Chegam no trabalho da mulher.

- até mais tarde meu pitelzinho!

- até meu pão!

O homem vai até o seu trabalho. Desce do carro. A porta fecha.

Bem arrumado o homem vai até seu ambiente de trabalho. Chegando em sua mesa, levanta a vista. Aparece o relógio indicando 9:01. Pontualmente inicia seus trabalhos. O seu ramal toca. Vai até a sala da chefe com seu ar bem humorado e feliz. Recebe uma reclamação. A expressão de seu rosto tem os primeiros traços de raiva. Sente-se humilhado por não poder reagir. Volta para sua mesa. A bronca o leva a pensar em sua esposa num dia comum, em que a viu ser auxiliada por um rapaz quando passava em frente à padaria.


Lembra-se...

A mulher sai da padaria com várias compras e é ajudada por um rapaz. Desconhecido. Que leva as compras até o carro deles e vai embora.

De volta ao escritório...
O homem já sem o ânimo de mais cedo baixa a vista. Levanta a vista. O relógio marca 17:30. hora de largar. Volta ao carro.

Agora, no seu carro, podendo se exaltar, começa a ironizar e falar só enquanto se estressa com o trânsito (discretamente). Já vê-se que seu modo de passar as marchas e acelerar o carro não é o mesmo. O homem parece mais natural e interpreta a forma que tem que se comportar no trabalho com ironias.

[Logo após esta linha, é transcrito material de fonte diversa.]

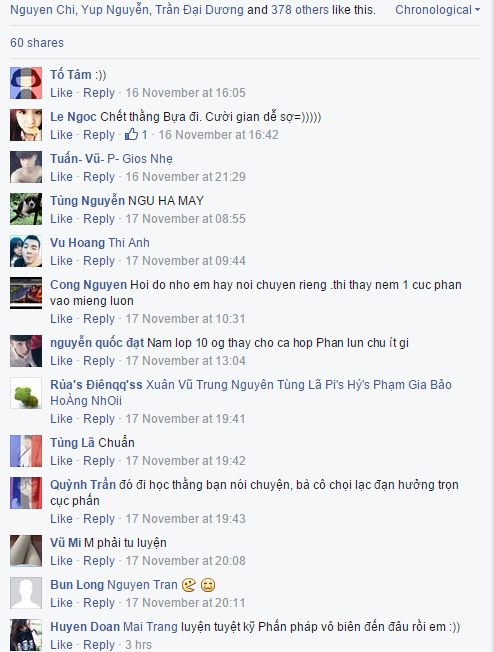Open the 17 November at 20:08 timestamp

point(185,561)
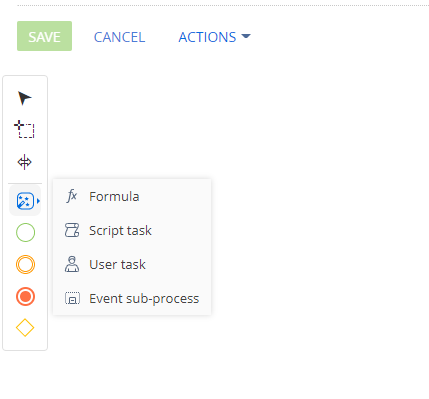The height and width of the screenshot is (399, 429).
Task: Click the event sub-process box icon
Action: (x=72, y=298)
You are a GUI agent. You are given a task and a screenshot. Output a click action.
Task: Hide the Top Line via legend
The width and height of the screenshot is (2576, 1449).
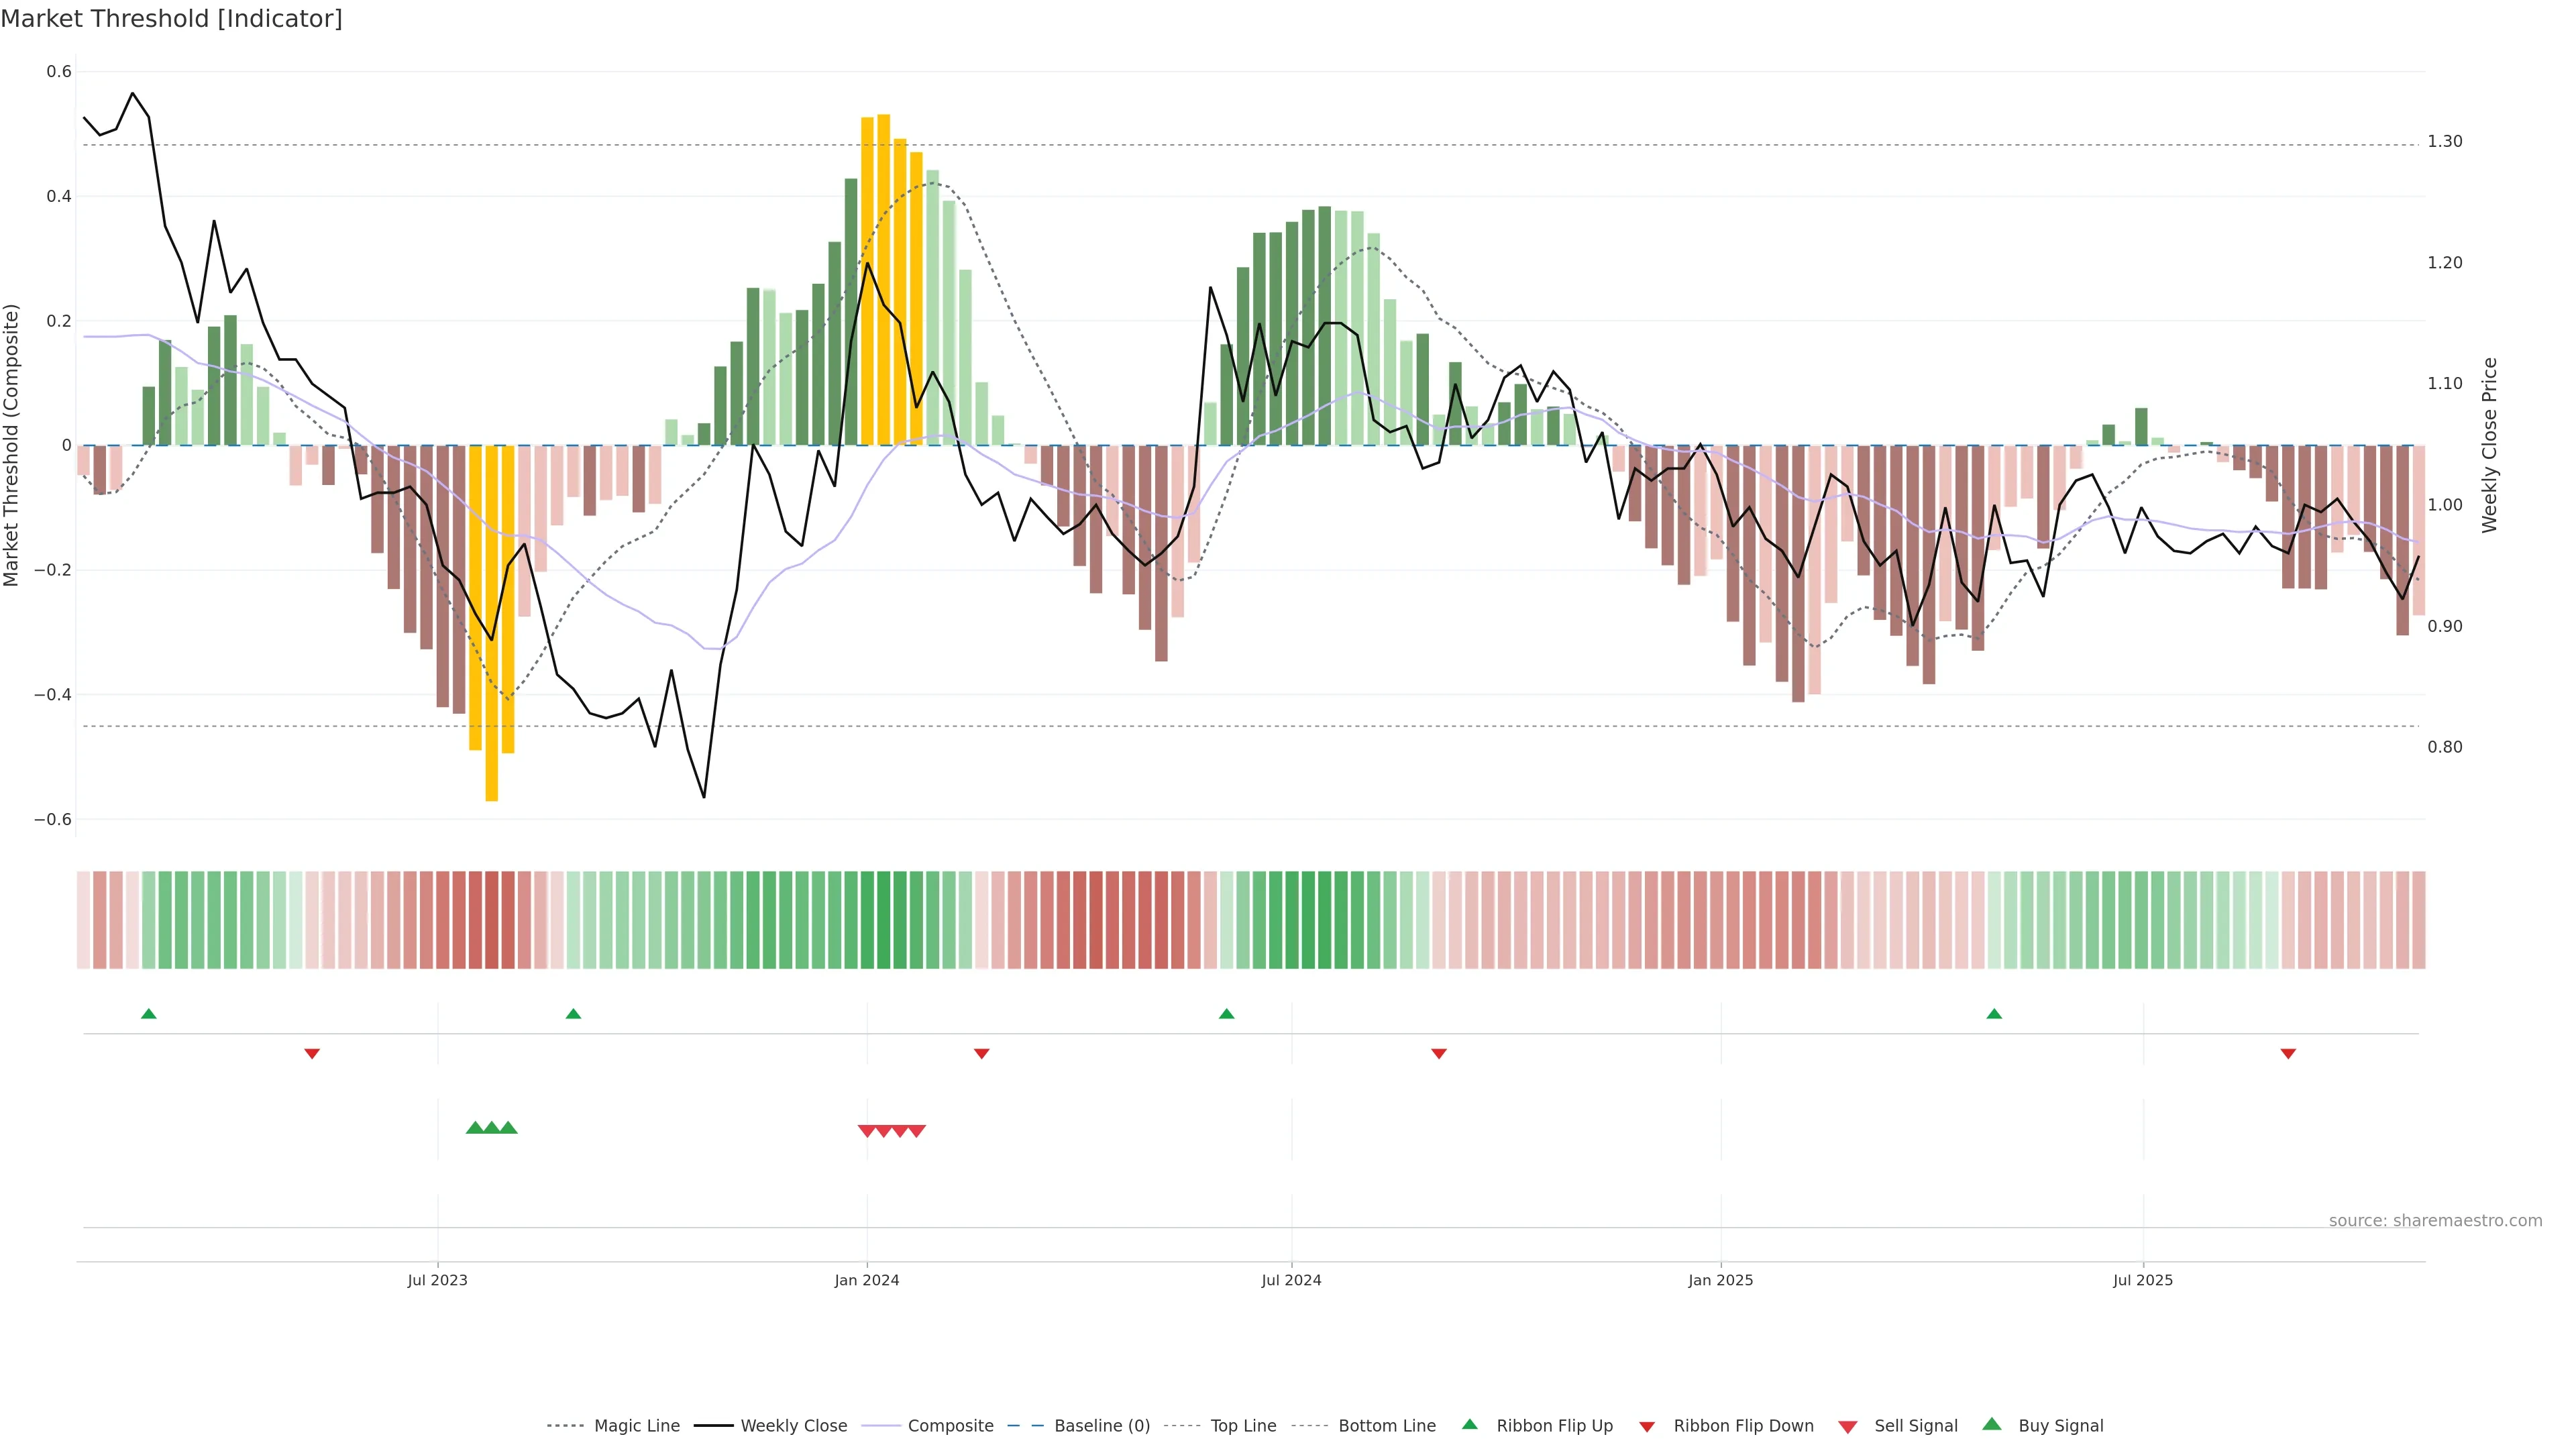click(1243, 1426)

- tudo bem chefe, admito que errei. Devo fazer o trabalho que me rendeu três dias de atenção novamente porque não ficou à sua altura. Acredito que também deva pedir desculpas por fazê-la perder tempo lendo tantas baboseiras (que, por ventura, são meu trabalho de TRÊS DIAS!)

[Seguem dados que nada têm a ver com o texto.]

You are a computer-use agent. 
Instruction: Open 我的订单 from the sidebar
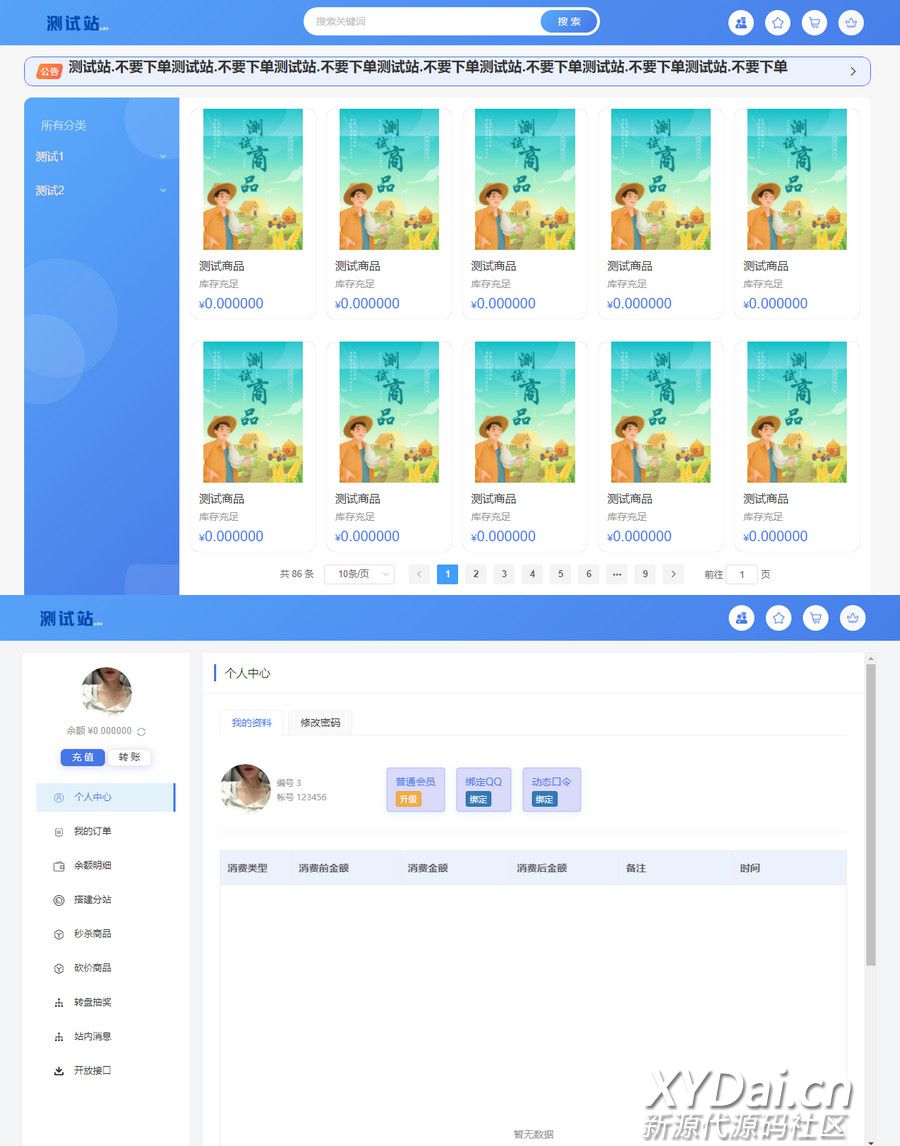pos(92,831)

Agora ele passa a agir mais naturalmente.

- essa rapariga! (Regionalismo) acha que é por estar num cargo acima do meu que toda opinião dela é mais válida que a minha. “A chefe é PHD” eles dizem. PHD porra nenhuma! Aquilo é uma vaca que se acha!

Chega ao trabalho de sua mulher.

A mulher saída porta do prédio onde trabalha e caminha até a calçada. O carro aparece nas fotos pela primeira vez. O carro pára, ela abre a porta do carro. Assim que abre, o som captado de dentro do carro volta enquanto ela se abaixa para entrar no carro.

A mulher não diz boa noite. Começa a falar do dia ruim e comentar sobre a vida alheia.

- você acredita que o menino do suporte a informática ta tendo um caso com a minha chefe. Vê se pode. Um menino que deve ter seus 23 com uma velha de 45. só pode ser por interesse mesmo. E a mulher ainda se exibe! Isso é por que é chefe! Senão, estaria preocupada com a tal “ética em ambiente de trabalho.

O som vai ficando mais distante, as palavras não são mais compreensíveis. Enquanto aquele ruído estranho circula no carro, as lembranças do seu trabalho e da padaria vêm à tona. O homem, estica o braço e pega o pauzinho que a mulher deixou no carro pela manhã. O carro pára. Suas mãos pressionam o objeto pontiagudo. A mulher pergunta.

- o que foi?

Escurece tudo e escuta-se um grito abafado. Volta ao corpo do homem que segurava o pauzinho. O pauzinho agora está envolto em sangue. O quadro abre e vemos o rosto do homem. Ofegante. Acabou de extravasar sua raiva. Escurece novamente. Volta ao rosto do homem. Vai ficando assustado. Percebe que acabou de matar alguém, matou sua mulher. Escurece outra vez. Quando o rosto volta a aparecer um sorriso de prazer se expõe em seu rosto apoiado em sua mão suja de sangue ainda com o objeto que matou sua mulher. Não sente culpa.